La candidate socialiste accusant son rival d’avoir « proféré une série d’erreurs » et l’invitant à « réviser un peu [son] sujet » a affirmé que le nucléaire représentait 17% de la production électrique française. Le candidat UMP a, de son côté, avancé le chiffre de 50% alors que, relèvent le Figaro et les Echos, le chiffre réel est de l’ordre de 80%...  Ségolène Royal a en revanche relevé à juste titre que l’EPR est un projet nucléaire de troisième génération et non de quatrième, comme l’a soutenu Nicolas Sarkozy.
Malgré ces boulettes atomiques, « Nicolas Sarkozy a eu la main pendant la majeure partie du débat », estime les Echos. Le journal économique relève que le candidat UMP a mené le débat tandis que son homologue du PS, même si elle « a fait preuve sur le nucléaire et le handicap d’une grande pugnacité », est apparue « à bien des moments sur la défensive ».
Du côté du Figaro, Alexis Brézet relève dans son éditorial tout le paradoxe de cette confrontation : « à l’issue de ce débat très attendu -trop peut-être- chacun aura pu rentrer chez soi avec le sentiment du devoir accompli ». Chacun peut célébrer son champion et railler l’adversaire. « Mais lequel des deux aura finalement conquis, après 2h40 de discussions, les fameux indécis, ceux qui ont voté François Bayrou au premier tour ? », interroge le Parisien.
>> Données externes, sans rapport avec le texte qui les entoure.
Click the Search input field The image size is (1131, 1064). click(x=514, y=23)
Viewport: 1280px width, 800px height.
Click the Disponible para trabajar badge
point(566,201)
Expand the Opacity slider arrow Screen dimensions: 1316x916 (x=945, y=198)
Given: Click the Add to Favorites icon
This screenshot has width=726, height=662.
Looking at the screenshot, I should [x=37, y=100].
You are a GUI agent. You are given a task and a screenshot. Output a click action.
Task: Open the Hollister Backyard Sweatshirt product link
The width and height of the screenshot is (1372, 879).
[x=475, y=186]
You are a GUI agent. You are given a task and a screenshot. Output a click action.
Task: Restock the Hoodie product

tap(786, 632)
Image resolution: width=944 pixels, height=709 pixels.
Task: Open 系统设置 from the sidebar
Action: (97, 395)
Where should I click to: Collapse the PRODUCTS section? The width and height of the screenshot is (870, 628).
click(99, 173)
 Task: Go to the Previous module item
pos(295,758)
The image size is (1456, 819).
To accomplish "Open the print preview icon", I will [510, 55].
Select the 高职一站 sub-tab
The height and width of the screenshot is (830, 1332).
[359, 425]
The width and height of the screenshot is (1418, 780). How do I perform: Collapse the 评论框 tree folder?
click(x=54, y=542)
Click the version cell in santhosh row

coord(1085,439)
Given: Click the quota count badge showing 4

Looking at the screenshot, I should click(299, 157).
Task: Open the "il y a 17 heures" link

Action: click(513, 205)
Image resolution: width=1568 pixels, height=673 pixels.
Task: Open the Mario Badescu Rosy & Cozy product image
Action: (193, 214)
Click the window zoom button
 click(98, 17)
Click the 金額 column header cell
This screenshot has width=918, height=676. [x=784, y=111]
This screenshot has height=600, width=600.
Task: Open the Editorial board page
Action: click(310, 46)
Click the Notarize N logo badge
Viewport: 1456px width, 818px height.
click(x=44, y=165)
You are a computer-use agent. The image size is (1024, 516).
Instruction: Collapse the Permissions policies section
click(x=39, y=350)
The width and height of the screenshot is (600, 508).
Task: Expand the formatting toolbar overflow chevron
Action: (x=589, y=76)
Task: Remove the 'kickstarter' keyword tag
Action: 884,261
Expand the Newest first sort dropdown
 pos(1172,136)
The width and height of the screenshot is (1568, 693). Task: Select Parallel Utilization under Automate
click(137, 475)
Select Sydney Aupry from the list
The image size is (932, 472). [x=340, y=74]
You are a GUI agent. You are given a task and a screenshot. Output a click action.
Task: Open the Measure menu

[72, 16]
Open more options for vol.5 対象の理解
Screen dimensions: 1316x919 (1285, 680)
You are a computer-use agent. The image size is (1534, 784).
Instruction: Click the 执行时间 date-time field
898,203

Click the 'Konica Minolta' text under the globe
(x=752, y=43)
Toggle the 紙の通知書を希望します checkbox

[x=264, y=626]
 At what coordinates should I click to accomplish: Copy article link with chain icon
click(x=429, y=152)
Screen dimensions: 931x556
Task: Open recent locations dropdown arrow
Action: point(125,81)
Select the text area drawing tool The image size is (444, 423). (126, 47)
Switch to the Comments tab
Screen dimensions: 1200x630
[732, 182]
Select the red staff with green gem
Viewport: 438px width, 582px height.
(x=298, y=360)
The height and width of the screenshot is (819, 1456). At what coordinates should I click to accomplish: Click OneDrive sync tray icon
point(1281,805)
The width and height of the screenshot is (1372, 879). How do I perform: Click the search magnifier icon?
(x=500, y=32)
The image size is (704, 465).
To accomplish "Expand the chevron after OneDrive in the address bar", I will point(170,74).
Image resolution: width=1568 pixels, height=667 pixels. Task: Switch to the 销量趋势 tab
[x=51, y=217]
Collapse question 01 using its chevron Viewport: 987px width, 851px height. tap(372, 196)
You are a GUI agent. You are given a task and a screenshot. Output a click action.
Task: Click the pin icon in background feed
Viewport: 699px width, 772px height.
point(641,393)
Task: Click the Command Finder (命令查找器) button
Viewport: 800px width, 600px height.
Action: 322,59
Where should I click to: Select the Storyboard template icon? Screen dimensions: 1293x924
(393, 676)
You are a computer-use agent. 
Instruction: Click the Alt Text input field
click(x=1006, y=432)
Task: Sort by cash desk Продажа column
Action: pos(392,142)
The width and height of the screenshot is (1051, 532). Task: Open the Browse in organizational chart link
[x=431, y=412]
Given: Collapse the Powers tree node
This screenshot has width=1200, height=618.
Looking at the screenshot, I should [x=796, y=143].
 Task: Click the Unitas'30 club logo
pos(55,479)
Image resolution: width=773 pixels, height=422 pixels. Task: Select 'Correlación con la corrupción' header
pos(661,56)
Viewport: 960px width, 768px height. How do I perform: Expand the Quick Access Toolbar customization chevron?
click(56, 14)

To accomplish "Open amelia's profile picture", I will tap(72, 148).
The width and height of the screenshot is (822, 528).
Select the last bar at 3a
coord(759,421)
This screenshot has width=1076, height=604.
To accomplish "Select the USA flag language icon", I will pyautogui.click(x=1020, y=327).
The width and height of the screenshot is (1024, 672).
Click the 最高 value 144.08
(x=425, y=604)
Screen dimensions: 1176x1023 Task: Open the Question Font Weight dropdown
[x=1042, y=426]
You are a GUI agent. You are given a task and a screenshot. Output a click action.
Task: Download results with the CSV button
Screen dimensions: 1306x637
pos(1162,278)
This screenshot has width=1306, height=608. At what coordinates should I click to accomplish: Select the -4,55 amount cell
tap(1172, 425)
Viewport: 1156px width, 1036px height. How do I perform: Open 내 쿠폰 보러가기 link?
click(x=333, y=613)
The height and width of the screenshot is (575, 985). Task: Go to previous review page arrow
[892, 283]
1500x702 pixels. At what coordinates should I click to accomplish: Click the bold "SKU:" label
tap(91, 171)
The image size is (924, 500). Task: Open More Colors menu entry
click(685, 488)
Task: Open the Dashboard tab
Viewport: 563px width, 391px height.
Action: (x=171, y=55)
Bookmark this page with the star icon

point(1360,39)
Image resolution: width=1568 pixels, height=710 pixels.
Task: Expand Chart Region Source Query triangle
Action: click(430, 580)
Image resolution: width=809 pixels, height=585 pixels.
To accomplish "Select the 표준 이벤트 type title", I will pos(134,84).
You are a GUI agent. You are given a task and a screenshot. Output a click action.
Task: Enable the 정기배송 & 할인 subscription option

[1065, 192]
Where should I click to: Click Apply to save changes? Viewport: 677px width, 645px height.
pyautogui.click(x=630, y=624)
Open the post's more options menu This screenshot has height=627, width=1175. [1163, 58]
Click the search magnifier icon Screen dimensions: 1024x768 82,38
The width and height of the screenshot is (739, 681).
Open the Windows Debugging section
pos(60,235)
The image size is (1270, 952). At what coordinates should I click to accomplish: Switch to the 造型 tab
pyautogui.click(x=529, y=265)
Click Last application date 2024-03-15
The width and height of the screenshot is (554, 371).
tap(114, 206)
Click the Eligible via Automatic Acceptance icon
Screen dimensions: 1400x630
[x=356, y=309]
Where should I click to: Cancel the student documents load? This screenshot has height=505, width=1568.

Bref, qui a gagné ce débat ?
Laurent Joffrin, PDG de Libération, tranche dans son éditorial : « Nicolas Sarkozy n’a pas perdu. Mais Ségolène Royal a gagné. Pourquoi un jugement si lapidaire ? Parce que dans ce débat  fait de passion froide et de retenue agressive, la candidate l’a emporté sur un point essentiel : la légitimité ».
Autre point de vue (évidemment) dans l’édito du Figaro pour qui : « sur le plan de la stature présidentielle, l’avantage va évidemment à Sarkozy ». La raison ? Le champion de l’UMP était « précis » et « sûr de lui », alors que la candidate PS a été « floue souvent, agressive parfois », estime l’éditorialiste.
Vu de Suisse, « c'est un Nicolas Sarkozy fidèle à son personnage d'homme d'action, compétent, et cette fois capable de se maîtriser qu'a montré cette joute télévisuelle. Ségolène Royal, à l'inverse, s'est montrée habile à pointer les fractures françaises et à souligner la situation difficile des catégories vulnérables de la population », estime le Temps. Le quotidien genevois note que Ségolène Royal « mise en difficulté plusieurs fois par les questions de son adversaire, s'est montrée redoutable dans le questionnement mais a eu tendance à esquiver les interrogations et à faire des réponses floues ».
Plus explicite, le quotidien bruxellois l’Echo affirme sans ambages que : « Royal a été devancée par Sarkozy le professionnel ». Un avis partagé par la Libre Belgique dont l’éditorialiste conclut : « Ségolène Royal est éminemment sympathique. Elle n'est pas crédible. Nicolas Sarkozy apparaît comme un psychorigide. Il sait ce qu'il veut ».
Sans trancher sur le nom du vainqueur, le Guardian estime de son côté que « Ségolène Royal a mis le feu au débat » en attaquant son adversaire. A tel point , note New York Times, qu'« à certains moments les candidats semblaient plus engagés dans une élection locale que candidat à la présidence d'une puissance nucléaire »."